### EXERCISE REQUIREMENTS:
Every line containing the string "Petualangan" should be returned from the records.

### RECORDS FOR THIS EXERCISE:
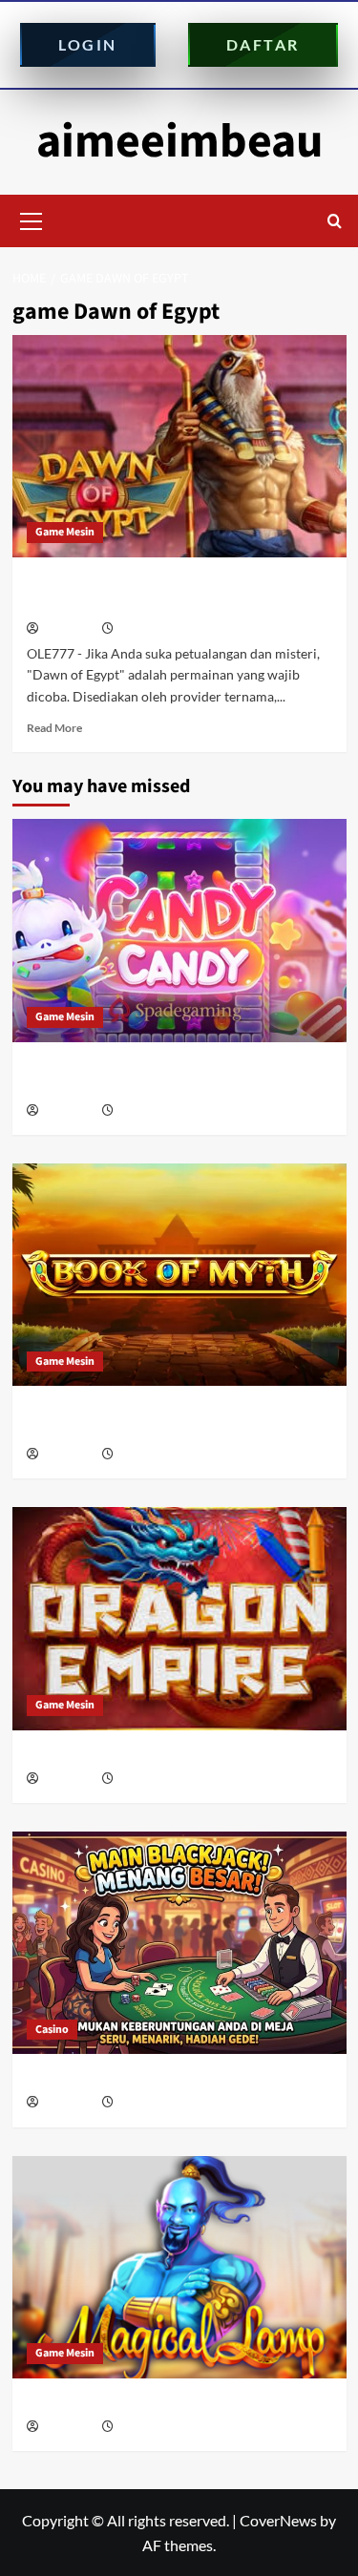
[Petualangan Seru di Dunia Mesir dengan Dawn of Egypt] (179, 446)
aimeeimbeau (179, 142)
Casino (52, 2029)
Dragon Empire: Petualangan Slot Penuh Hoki (171, 1755)
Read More (54, 728)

### OUTPUT FOR THIS TASK:
[Petualangan Seru di Dunia Mesir dengan Dawn of Egypt] (179, 446)
Dragon Empire: Petualangan Slot Penuh Hoki (171, 1755)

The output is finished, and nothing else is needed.